SmolVLA

AI Hardware AI Models Artificial Intelligence Embodied AI Google DeepMind Multimodal AI Open Source AI Robotics

13 min read

Updated Jun 25, 2026

Suggest edit History Talk

RawGraph

Last edited

Jun 25, 2026

Fact-checked

In review queue

Sources

4 citations

Revision

v4 · 2,542 words

Fact-checks are independent of edits: a reviewer re-verifies the article against its sources and stamps the date. How we verify

See also: Terms and artificial intelligence terms

SmolVLA (Small Vision-Language-Action) is a compact, open-source vision-language-action model (VLA) for robotics developed by Hugging Face and released in June 2025. At roughly 450 million parameters, it is about 10 times smaller than typical VLAs yet achieves comparable task performance, can be trained on a single GPU, and runs on consumer-grade hardware including a single GPU, a CPU, or a MacBook.^[1]^[2] It was pretrained entirely on around 10 million frames drawn from roughly 481 to 487 open, community-contributed LeRobot datasets, making it the first widely adopted VLA built on freely shared, affordable-robot data rather than proprietary fleets.^[2]^[3]

The paper, titled "SmolVLA: A Vision-Language-Action Model for Affordable and Efficient Robotics," states the design goal plainly: "we present SmolVLA, a small, efficient, and community-driven VLA that drastically reduces both training and inference costs, while retaining competitive performance."^[1] The name "SmolVLA" reflects its small size, being a playful spelling of "small."

What is SmolVLA?

SmolVLA is a robotics foundation model that takes camera images, a natural-language instruction, and the robot's current joint state, and outputs continuous low-level actions (motor commands) for a manipulator. It follows the same three-modality vision, language, and action paradigm as larger VLAs such as OpenVLA, RT-2, and Physical Intelligence's pi0, but it is built explicitly for affordability and accessibility rather than scale.^[1]

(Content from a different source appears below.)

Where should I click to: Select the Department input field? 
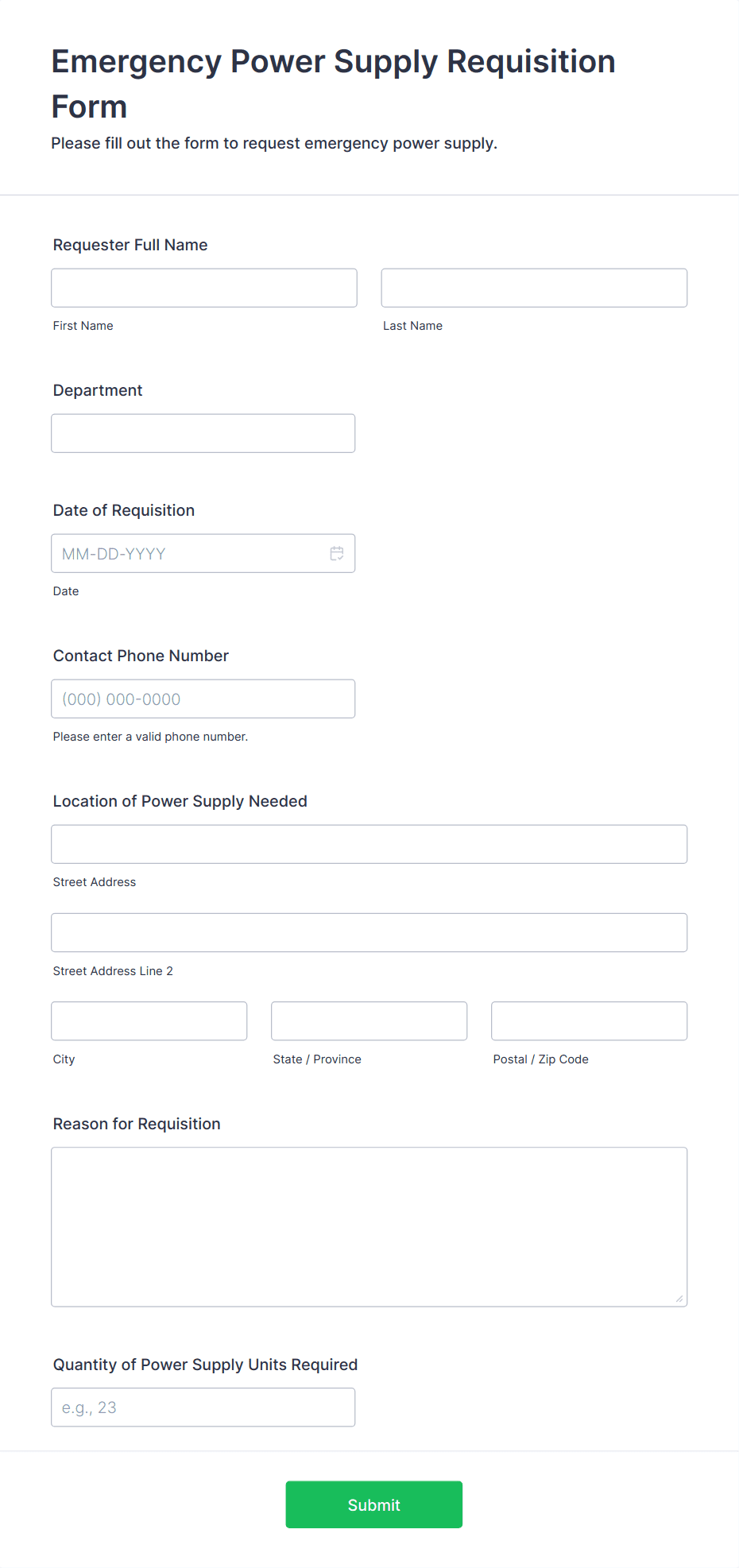pos(203,433)
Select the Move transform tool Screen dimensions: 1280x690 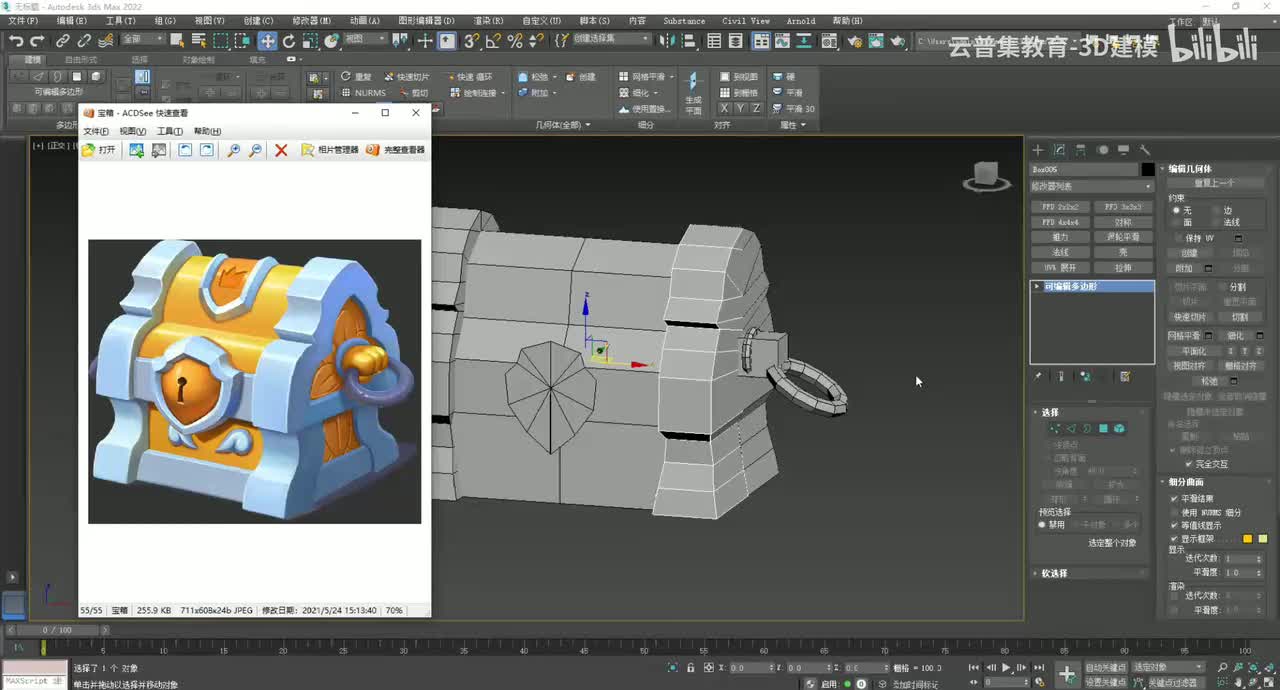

The model was created to address three obstacles that the authors argue keep robot learning out of reach for most people: the high compute cost of billion-parameter VLAs, the reliance on closed academic and industrial datasets, and the difficulty of deploying large policies on cheap hardware.^[1] As the abstract puts it, existing VLAs are "typically massive, often with billions of parameters, leading to high training costs and limited real-world deployability," and they "rely on academic and industrial datasets, overlooking the growing availability of community-collected data from affordable robotic platforms."^[1] SmolVLA is Hugging Face's answer: a model and recipe that a student, hobbyist, or small lab can fine-tune and run end to end.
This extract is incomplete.